━━ Record set ━━
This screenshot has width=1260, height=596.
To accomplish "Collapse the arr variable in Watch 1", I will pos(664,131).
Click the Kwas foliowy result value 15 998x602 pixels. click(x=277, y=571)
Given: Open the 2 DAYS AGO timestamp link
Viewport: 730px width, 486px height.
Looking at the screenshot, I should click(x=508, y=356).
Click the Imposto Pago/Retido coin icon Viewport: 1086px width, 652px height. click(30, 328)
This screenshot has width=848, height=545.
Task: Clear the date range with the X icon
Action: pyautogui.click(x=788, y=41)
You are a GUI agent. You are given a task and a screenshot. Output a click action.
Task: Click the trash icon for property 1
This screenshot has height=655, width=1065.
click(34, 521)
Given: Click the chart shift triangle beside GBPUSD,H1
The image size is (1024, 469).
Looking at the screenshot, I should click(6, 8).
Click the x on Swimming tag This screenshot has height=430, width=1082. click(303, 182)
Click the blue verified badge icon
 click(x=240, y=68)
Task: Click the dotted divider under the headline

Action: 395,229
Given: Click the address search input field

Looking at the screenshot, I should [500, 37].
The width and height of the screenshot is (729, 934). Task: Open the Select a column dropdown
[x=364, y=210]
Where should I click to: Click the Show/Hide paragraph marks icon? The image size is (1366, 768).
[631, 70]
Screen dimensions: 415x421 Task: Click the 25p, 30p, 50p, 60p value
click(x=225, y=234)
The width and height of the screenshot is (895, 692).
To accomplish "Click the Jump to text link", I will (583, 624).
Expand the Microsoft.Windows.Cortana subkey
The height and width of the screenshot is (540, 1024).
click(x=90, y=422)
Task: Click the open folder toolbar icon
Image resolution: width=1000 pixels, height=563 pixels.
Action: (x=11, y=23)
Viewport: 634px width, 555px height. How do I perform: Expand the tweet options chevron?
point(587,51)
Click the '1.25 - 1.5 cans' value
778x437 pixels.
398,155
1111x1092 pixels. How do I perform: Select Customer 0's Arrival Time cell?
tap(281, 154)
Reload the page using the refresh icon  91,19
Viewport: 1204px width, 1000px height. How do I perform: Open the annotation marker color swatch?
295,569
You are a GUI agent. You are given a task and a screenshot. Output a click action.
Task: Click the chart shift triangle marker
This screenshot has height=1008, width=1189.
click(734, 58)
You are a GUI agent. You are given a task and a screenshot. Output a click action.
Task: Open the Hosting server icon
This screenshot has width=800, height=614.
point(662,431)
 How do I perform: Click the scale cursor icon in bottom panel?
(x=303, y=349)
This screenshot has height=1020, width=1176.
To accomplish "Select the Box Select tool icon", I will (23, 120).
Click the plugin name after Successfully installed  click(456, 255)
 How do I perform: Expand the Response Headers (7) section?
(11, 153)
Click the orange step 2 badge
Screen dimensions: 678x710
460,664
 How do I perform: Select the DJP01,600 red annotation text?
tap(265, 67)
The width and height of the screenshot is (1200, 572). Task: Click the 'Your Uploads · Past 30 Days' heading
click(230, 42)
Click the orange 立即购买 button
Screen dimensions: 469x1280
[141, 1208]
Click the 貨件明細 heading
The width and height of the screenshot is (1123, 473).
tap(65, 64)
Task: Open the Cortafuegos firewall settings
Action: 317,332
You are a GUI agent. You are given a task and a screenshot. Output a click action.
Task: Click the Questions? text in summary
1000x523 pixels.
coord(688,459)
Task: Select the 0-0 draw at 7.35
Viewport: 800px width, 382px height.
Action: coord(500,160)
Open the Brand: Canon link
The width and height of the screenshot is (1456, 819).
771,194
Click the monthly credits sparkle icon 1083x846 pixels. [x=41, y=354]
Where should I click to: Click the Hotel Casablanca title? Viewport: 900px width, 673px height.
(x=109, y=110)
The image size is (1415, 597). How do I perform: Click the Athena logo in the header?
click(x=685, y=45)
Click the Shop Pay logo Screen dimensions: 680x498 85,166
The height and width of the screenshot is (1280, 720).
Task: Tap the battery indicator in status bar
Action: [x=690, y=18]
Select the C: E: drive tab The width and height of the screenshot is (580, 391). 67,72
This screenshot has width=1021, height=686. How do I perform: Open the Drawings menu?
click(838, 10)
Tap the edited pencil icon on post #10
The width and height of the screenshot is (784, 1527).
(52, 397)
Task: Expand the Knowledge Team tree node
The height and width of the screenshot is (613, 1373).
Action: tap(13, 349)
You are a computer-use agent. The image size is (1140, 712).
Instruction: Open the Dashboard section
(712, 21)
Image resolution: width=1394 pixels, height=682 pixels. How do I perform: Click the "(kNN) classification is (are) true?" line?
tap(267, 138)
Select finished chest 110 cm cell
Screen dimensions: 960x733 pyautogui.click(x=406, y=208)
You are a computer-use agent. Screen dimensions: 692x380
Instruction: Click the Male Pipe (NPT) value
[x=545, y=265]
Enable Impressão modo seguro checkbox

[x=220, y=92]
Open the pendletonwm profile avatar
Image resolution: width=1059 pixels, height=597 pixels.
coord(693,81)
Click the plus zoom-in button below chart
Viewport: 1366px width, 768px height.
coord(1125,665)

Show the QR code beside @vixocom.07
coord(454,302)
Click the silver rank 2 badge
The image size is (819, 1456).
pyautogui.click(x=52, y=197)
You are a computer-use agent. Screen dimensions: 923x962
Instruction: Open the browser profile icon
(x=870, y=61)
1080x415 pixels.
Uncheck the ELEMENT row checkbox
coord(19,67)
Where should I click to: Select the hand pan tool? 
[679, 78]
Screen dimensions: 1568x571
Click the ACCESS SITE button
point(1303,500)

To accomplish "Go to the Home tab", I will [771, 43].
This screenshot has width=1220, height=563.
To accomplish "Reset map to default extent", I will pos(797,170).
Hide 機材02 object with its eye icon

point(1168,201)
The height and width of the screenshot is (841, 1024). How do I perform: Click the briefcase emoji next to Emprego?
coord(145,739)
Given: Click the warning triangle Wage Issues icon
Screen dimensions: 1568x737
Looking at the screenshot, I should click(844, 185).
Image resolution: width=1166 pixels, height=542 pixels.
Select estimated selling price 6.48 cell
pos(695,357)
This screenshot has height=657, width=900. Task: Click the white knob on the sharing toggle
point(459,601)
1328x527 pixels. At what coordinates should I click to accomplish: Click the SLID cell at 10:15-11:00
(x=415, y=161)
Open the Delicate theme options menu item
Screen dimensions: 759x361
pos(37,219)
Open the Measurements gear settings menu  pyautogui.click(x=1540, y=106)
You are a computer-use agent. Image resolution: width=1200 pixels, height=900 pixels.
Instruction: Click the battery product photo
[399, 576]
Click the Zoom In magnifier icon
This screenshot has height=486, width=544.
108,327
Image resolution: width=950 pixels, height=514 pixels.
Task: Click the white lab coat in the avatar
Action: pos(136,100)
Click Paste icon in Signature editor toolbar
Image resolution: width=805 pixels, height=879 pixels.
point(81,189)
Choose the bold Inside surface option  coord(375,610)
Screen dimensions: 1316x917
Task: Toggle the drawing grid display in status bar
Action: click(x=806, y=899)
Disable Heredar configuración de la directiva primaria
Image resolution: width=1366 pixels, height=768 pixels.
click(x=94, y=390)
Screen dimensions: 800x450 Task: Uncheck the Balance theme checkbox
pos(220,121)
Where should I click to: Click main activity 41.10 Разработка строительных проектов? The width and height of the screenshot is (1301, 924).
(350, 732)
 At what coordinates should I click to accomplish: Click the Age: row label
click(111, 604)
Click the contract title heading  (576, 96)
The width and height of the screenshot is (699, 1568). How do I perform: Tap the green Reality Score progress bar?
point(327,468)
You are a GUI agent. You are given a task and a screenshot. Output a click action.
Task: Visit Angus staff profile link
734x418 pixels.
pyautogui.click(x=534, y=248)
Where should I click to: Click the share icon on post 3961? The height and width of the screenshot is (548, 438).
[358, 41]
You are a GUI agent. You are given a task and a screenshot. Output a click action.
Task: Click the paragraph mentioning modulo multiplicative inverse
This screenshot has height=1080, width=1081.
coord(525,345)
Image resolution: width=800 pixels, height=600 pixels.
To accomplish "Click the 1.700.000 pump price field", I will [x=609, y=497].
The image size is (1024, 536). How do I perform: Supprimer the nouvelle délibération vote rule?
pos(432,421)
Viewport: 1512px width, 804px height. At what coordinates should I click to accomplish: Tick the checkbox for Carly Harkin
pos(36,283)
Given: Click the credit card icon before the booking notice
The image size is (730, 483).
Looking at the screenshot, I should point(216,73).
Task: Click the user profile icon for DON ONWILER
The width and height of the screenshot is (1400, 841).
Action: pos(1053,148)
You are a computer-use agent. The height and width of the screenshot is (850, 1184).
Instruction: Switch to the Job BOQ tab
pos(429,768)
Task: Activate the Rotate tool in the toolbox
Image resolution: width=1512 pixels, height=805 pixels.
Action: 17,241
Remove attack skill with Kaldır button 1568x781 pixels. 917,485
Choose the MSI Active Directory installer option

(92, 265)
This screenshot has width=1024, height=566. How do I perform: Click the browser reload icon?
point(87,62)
━━━
* Assignment:
Within the data above, find the lines that contain the word "computer" and copy each of them.

* Task answer:
You are a computer-use agent. The image size is (1140, 712).
You are a computer-use agent. Screen dimensions: 692x380
You are a computer-use agent. Screen dimensions: 923x962
You are a computer-use agent. Image resolution: width=1200 pixels, height=900 pixels.
You are a computer-use agent. The height and width of the screenshot is (850, 1184).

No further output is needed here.